Начнем с первого подозреваемого. Он уединился в своей спальне, дабы не слышать людского шума, измотавшего его за день. Толпа уводит Иисуса на смерть. Безжалостные иудеи – Пилат возлежит на мягком ложе в белоснежной тоге, отшитой алой лентой. Ему нравится появляться в этом одеянии перед народом, а в последней мизансцене, на фоне грязного измученного Царя Иудеев, он выглядел великолепно. У ложа на столике, инкрустированном слоновой костью и панцирем черепахи, инжир и финики. Понтий тянется за угощением, но, завидев нас, отдергивает руку и машет ею перед глазами.
Для него мы – бестелесные существа, туманности на фоне стен, причудливые фантомы его сознания. Будем импровизировать. Кстати, читатель, а ты знаешь латынь?
– Мертвый язык, – фыркнул компаньон. – Нет, выкручивайся сам.
– Приветствую тебя, наместник, – сказал я на своем языке, и судя по тому, что совершенно обалдевший Пилат указал рукой на две «селла», он услышал и понял меня. Мы бесшумно плюхнулись на подушки и начали допрос:
– Признаешь ли ты себя виновным в гибели Иисуса, Пилат? – начал я.
– Нет, – ответил он очень спокойно. – Я трижды выводил его к народу и объявлял, что не нахожу вины его. Я «умыл руки», они до сих пор влажны. – Он вытянул вперед обе ладони.
– Но ты не препятствовал его казни? – задал вопрос компаньон.
– Они хотели убить его. – Пилат протянул руку в сторону Голгофы. – Слышите их радостные вопли? Защити я Царя Иудеев – мне пришлось бы утопить в крови Иерусалим. Бешенство капало с их разгоряченных губ, когда требовали смерти Иисусу, звериный рев раздувал вены на их шеях, готовых вот-вот лопнуть от страстного желания казнить Иисуса. Не отдай я им его – алые реки хлынули бы по улицам этого города, я вынужден был бы вывести солдат против мятежников.
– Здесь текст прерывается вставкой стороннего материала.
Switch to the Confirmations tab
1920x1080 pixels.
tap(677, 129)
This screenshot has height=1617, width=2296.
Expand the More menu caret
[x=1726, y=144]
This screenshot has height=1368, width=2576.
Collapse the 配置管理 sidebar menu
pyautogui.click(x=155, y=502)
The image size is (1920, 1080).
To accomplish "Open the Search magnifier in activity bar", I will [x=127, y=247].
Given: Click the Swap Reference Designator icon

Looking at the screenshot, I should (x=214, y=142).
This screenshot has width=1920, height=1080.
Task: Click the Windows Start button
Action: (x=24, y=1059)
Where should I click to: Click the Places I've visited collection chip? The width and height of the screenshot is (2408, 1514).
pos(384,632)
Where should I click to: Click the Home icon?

Пилат поднялся с ложа и подошел к окну. Голгофа возвышалась над Иерусалимом, готовясь, в ожидании Христа, возвыситься над миром.
«Проклятый город, проклятое место, проклятый народ», – думал он, вслух же повторил:
– Нет на руках моих крови Его.
– Наместник, – раздался голос за спиной. Пилат вздрогнул от неожиданности, но взял себя в руки и, приняв горделивую осанку патриция, обернулся.
В дверях стоял Лонгин, центурион. Лицо его выражало детское удивление, замешанное на чувстве беспокойства о душевном здоровье начальника: Пилат в пустой комнате разговаривал сам с собой.
Центурион знал этого человека давно, его расчетливость и жестокосердие осуждали даже в Риме. Меч Пилата не раз погружался в живую плоть, а слово нередко карало без вины виноватых, но он спал как дитя и не имел привычки гнуть спину – все-таки патриций – перед вражескими дротиками заранее, всегда хладнокровно определяя их траекторию. Справившись с удивлением, Лонгин закончил:
– Вызывали?
– Центурион, – распорядился Пилат, – обеспечьте порядок на Голгофе и выставьте охрану у крестов на ночь. Пять легионеров и вы лично, думаю, достаточно. Выполняйте.
Лонгин грохнул ладонью о медный нагрудник и вышел из спальни.